After you’ve setup and created your budget, you’ve only completed step 1. Now you need to make sure that you are monitoring your budget and course correcting as needed to allow it to continue to work for you. There are a couple ways to do it, but here are the most popular ways to monitor your budget.
The Old Fashioned Way
The old fashion way of monitoring your budget is still used by many people around the world. After you’ve setup your budget, you need to continue to stay organized – put all paper statements and bills in one place. Then, once or twice a month, you pull out your budget when paying your bills and filing your statements, and add up your current month’s spending and income.
Many people still do this on paper, but you can do this using a spreadsheet program, like Excel, as well. You can maintain columns for each month, and fill in everything as you open it up and pay your bills.

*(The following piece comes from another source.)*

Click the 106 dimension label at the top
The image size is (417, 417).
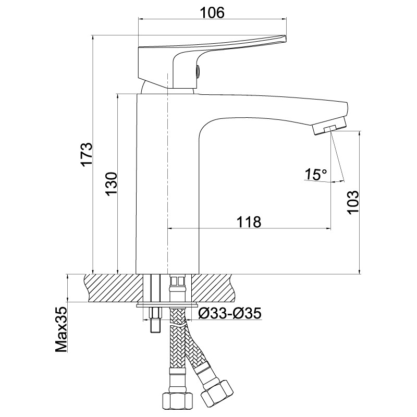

It is also important to keep track of your cash spending by saving receipts, and then inputting them in your spreadsheets as you go. If you want to get a little hi-tech, there are phone applications that can help you track your cash spending by either letting you input it into your phone, or by taking pictures of your receipts. However, a better way is to just use a credit card for everything, and that way you can use the monthly statement each month to balance your budget.
The New Age Way
Today, more and more people are using computers and the internet to monitor their budgets. For example, programs like Quicken and Mint both allow you to input a budget based on your historical spending, and then they track how you’re doing compared to your budget live for you.
Quicken, for example, lets you setup a budget using their planning tools. Then, as you update and categorize your account transaction, it will update your current income and spending compared to your budget. The program is pretty smart as well – if you get a raise and your salary is higher consistently, it will ask you if you want to change your budget to match the new amounts coming in.
Mint is another very popular choice because it does what Quicken does, but it is free and you can do it online no matter where you are located. Furthermore, it attempts to update your transactions when you are offline, so that when you log into your account, everything is already updated with your most up-to-date transaction information. Mint also tries to be more intuitive than Quicken because it categorizes all of your transactions automatically (as best as it can). This takes out a lot of the headaches of putting together a budget.
With the new age way of monitoring your budget, it makes it easier if you use a credit card for everything, since the account will update online. For cash spending, you have to still input those manually into these software programs.